Man of War II: Chains of Command
Have you ever played one of those games that require mood music? Well, when I popped infor the first time, I had to go get my Iron Maiden CD and play Rime of the Ancient Mariner, because this is the high seas at its finest. Man of War II is a first-person perspective game that puts you in command of the Age of Sail ships. This is a historical look at the great fighting ships of the 1700s where you can sign on as a fleet admiral, division commander, or just plain old ship captain. You can create your own character, complete with name, portrait and biography. Then as you proceed through the game you can watch your character grow in rank and stature. As captain, you can customize conditions such as rate of cannon fire, ship handling, and damage effects to create the battle you desire. As a player, you have two campaigns and over 22 historical fleet battles, and if that's not enough you can trade broadsides with some friends over the Internet.
Gameplay, Controls, Interface
This was my first time playing a first-person perspective naval game and I didn't quite know what to expect. What I found was a very fun way to wage war on the open seas. You're free to roam the deck of your ship; if you choose you can switch to a map view. But otherwise you're out there in the elements with the wind billowing in the sails, the ship rising up then back down with the waves, which created a fun and different environment than the one I'm used to inside a submarine game. One thing that would have made Man of War II even more realistic would have been a few people on deck with me, because the game tended to get that ghost-ship feel when playing because of the lack of crew. I found Man of War II to be really relaxing to play when not in battles because of the movement of the ship and the wind, but when it came to the battles I found myself getting tense and moving around the ship. Overall it was pretty easy to get into this game, because the game designers made a fun environment to play in.
I just fell in love with the idea of being able to roam all over my ship at will, instead looking at a hex map for the entire game. All of the ships in the game are really nice to look at, though they do get a little blocky when you get real up close and personal. The sails look awesome in Man of War II, when they are either at full sail-state or battle-state, all puffed up with the wind. The water looks really great when two ships are firing cannon balls at each other, because if they miss the ship they hit the water with a big splash.
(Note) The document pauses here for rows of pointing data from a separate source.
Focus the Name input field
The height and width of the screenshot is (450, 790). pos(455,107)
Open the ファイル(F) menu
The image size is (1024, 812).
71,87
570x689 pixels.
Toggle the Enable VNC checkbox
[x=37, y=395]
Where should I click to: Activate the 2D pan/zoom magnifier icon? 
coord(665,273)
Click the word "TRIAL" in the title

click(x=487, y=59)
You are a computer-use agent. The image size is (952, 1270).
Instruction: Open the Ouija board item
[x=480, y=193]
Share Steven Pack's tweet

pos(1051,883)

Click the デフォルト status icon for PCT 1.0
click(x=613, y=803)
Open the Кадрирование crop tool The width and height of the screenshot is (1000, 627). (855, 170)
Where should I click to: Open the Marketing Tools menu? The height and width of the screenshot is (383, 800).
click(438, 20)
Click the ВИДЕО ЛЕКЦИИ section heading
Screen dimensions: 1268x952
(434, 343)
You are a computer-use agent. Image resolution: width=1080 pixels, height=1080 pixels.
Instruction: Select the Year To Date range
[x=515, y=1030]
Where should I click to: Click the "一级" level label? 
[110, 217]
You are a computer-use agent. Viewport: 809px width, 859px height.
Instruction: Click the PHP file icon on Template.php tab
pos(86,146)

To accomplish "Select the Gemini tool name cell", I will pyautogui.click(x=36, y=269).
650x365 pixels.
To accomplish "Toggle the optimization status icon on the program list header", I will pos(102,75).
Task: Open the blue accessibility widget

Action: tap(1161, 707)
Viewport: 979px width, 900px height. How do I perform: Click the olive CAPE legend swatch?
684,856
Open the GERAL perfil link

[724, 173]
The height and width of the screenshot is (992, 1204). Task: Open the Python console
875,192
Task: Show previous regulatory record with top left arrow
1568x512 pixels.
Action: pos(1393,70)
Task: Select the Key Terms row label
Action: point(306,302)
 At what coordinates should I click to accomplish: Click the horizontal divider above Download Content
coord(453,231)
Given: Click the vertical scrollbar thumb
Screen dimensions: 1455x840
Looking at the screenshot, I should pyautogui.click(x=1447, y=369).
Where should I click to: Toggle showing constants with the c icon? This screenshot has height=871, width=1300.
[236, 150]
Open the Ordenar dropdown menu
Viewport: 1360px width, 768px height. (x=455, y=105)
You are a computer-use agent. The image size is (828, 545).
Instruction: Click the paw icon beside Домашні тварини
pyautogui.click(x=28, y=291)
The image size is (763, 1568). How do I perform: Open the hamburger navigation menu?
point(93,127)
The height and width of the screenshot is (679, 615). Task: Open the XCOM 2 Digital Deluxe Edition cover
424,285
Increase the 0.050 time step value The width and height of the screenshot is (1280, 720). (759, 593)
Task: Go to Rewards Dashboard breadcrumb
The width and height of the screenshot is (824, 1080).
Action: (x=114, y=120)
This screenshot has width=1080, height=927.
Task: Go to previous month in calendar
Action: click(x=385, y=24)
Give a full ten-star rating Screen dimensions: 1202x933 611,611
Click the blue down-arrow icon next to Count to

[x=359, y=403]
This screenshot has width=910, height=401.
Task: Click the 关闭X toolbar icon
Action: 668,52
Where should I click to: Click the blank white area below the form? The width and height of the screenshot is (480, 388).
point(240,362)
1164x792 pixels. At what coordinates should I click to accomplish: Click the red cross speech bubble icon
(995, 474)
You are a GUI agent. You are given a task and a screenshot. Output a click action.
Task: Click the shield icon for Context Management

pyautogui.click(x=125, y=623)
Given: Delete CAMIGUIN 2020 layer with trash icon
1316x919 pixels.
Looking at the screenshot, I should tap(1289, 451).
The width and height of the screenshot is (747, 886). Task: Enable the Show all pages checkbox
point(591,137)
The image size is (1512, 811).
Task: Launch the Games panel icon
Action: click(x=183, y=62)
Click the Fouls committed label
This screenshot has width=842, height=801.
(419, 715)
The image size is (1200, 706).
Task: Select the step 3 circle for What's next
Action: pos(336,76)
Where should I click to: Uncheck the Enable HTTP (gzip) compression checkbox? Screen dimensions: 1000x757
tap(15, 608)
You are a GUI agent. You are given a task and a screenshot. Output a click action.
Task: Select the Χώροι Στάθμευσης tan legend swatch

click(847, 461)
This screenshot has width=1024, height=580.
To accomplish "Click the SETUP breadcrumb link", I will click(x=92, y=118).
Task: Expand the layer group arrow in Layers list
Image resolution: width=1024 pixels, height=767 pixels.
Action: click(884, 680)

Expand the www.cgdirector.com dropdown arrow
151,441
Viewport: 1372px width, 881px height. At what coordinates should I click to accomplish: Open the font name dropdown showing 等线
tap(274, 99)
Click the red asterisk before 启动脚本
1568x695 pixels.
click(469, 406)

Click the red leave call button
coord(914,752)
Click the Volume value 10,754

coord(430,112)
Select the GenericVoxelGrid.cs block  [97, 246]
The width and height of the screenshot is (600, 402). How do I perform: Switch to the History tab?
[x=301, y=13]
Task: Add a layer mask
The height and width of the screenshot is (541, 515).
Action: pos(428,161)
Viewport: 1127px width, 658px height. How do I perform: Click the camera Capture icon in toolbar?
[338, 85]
The graphics are just average when you look at another ship while it is being hit with a cannon ball; instead of uneven chunks of wood flying off the boat you get perfect square pieces, which to me was kind of hokey. If you can look past the couple of minor problems that I mentioned, you will really get into the graphics.
All audio in Man of War II seems to be very subtle until you get into an actual battle with another ship, then it grabs you and makes you sweat. When you are moving over the ocean in non-battle situations, you will hear the snap of the sails in the wind and the water bashing against the boat. All commands that are given to your crew are replied to with a quick and professional reply. While in battle it gets a little louder and a little more intense with the thunder of the cannons going off, the sounds of ripping wood from being hit, and the anguished cries from your wounded crewman. All in all, I would have to say that the audio does an above average job of working with the rest of the game.
Win 95/98, Pentium 120, 16 MB RAM, 100 MB hard drive space, DirectX Compatible sound and video card, 4X CD-ROM drive, 28.8 KBPS modem (for multiplayer)
I do have to make a note here. I found the manual to have that very old feel to it because of the texture and color of the pages in the manual. They made the manual seem like it was old enough to be straight out of the Age of Sail.
Man of War II is a real breath of fresh air when it comes to fighting at sea. It was nice not having to worry about radar scopes, thermal layers, towed array, and other such gadgets that come with modern naval fighting, yet at the same time it could still be challenging as heck. I also enjoyed the fact that it was pretty easy to pick up the basics of gameplay without having to study the manual for a couple of hours. I never got around to playing any multiplayer games, but would love to see five of my friends and myself fight it out on the open seas to see who the real Man of War is. This game will be a great addition to any historical naval game player's collection. On that note, gentle reader, I will bestow a 73/100.